Quarter-life crisis: mi sono laureato e non so cosa fare della mia vita.
Sentirsi persi dopo la laurea è normale e ha un nome: quarter-life crisis. Tra i 23 e i 30 anni, finita la struttura degli studi, ci si ritrova davanti a lavoro precario, troppe strade e il confronto continuo coi coetanei sui social. Non è un fallimento, è una transizione — e affrontarla con uno spazio di confronto può trasformarla in un punto di svolta invece che in un blocco.
"Ho la laurea, dovrei essere felice, e invece non so chi sono né cosa voglio." È una frase che sento spesso da ragazzi e ragazze tra i 24 e i 30 anni. Vediamo perché succede e come uscirne.

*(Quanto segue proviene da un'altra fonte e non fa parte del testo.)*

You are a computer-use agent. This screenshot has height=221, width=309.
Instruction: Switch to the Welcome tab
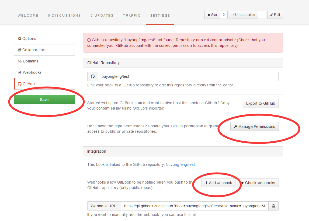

Cos'è la quarter-life crisis
È un periodo di disorientamento che colpisce molti giovani adulti tra i 20 e i 30 anni, di solito dopo la fine degli studi o all'inizio della vita lavorativa. Per anni la vita ha avuto una struttura data (scuola, università, esami, scadenze); poi quella struttura sparisce di colpo, e ci si trova a doversi costruire una direzione da zero, spesso senza strumenti. Da qui ansia, dubbi, senso di vuoto e la sensazione di essere "in ritardo".
Perché fa così male oggi
- La precarietà: contratti a termine, stipendi bassi, futuro incerto. Pianificare sembra impossibile.
- Il paradosso della scelta: troppe strade possibili paralizzano più di poche. La paura di "scegliere quella sbagliata" blocca.
- Il confronto sui social: vediamo le vite filtrate degli altri e ci sembra che tutti "ce l'abbiano fatta" tranne noi. È un inganno prospettico, non la realtà.
- L'aspettativa interiorizzata: il copione "a 30 anni dovrei avere lavoro, casa, relazione" che non corrisponde più a come funziona davvero la vita oggi.
"Mi sento indietro": l'inganno del confronto
Il senso di essere indietro nasce quasi sempre dal confronto con un modello ideale, non dalla tua situazione reale. Oggi i percorsi verso l'autonomia sono più lunghi e frastagliati per tutti: chi sembra "arrivato" spesso non lo è, o lo è solo in ciò che mostra. Il problema non è dove sei, ma il metro con cui ti misuri.
Come uscirne: qualche direzione
- Smettere di voler "capire tutto subito". La direzione si trova procedendo, non prima di partire. Meglio piccoli esperimenti che la Scelta Definitiva.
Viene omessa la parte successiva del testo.